The Republican National Committee will reinstate its financial support of Senate nominee Roy Moore just weeks after it cut off funding following multiple allegations of sexual impropriety made against the former Alabama judge, several media outlets said Monday.

Breitbart News first reported the news, which came just hours after President Donald Trump offered his full endorsement to the candidate and Senate Majority Leader Mitch McConnell (R-Ky.) appeared to walk back his criticism of Moore. An official at the RNC confirmed that the committee would reenter the race in a statement to The Hill

“We can confirm our involvement in the Alabama Senate race,” the unnamed source told the outlet. 

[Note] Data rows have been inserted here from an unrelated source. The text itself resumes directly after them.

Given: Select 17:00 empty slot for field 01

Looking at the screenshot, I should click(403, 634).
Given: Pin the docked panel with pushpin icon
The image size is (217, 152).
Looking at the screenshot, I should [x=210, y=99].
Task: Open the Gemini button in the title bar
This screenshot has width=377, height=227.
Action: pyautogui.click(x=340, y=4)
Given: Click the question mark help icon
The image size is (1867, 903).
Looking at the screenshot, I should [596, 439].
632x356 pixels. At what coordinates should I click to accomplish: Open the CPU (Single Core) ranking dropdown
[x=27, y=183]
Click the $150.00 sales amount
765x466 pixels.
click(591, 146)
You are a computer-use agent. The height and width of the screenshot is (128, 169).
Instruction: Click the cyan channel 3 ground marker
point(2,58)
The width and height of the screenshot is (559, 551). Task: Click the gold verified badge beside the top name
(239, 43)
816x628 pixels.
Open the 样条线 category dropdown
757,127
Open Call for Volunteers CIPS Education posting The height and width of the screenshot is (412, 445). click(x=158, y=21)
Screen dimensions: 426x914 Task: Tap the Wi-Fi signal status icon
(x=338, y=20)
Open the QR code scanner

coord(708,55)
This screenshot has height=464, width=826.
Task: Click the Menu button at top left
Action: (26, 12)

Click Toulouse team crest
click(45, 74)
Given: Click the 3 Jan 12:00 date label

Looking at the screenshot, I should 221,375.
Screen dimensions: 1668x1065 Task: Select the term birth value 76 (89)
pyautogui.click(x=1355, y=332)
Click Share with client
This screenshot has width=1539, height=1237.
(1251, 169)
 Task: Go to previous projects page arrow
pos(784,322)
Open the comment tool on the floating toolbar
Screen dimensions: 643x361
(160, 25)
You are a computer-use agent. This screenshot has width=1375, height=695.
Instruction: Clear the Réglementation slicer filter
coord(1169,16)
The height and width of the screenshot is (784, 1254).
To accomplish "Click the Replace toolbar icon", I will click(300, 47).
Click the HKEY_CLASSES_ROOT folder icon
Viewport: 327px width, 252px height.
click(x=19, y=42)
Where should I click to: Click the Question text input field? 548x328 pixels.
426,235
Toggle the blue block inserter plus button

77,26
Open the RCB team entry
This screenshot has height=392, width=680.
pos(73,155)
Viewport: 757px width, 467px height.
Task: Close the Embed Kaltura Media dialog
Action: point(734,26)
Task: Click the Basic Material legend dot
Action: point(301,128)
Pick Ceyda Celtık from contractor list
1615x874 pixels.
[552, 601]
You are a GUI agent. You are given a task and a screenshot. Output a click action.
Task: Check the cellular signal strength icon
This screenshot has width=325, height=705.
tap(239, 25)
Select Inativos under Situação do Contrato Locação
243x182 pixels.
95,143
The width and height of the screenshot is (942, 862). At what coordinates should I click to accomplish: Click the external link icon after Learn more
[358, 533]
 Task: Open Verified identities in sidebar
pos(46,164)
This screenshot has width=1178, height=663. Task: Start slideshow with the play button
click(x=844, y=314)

The America First Action super PAC also said it would spend $1.1 million to help elect Moore ahead of the Dec. 12 special election, according to The Washington Post.

Trump sent out a tweet in support of Moore on Monday, calling his opponent, Democrat Doug Jones, a “Pelosi/Schumer Puppet,” ending an unusual streak of relative silence on the issue.

“We need Republican Roy Moore to win in Alabama,” Trump wrote. We need his vote on stopping crime, illegal immigration, Border Wall, Military, Pro Life, V.A., Judges 2nd Amendment and more.”

Moore has been accused by multiple women of making unwanted advances toward them when they were teenagers and he was in their 30s. In an interview with The Washington Post, one woman said Moore molested her when she was 14 in 1979.

Moore has vehemently denied the allegations and moved to discredit his accusers, calling the reports a politically motivated attack.

“People have waited until four weeks prior to the general election to bring their complaints,” Moore said during a campaign event in November. “That’s not a coincidence ― it’s an intentional act to stop a campaign.”

Despite the recent support from the White House, some Republicans have called for others in the party to continue to distance themselves from Moore. On Monday, former presidential nominee Mitt Romney called Moore “a stain on the GOP.”

“No vote, no majority is worth losing our honor, our integrity,” he said.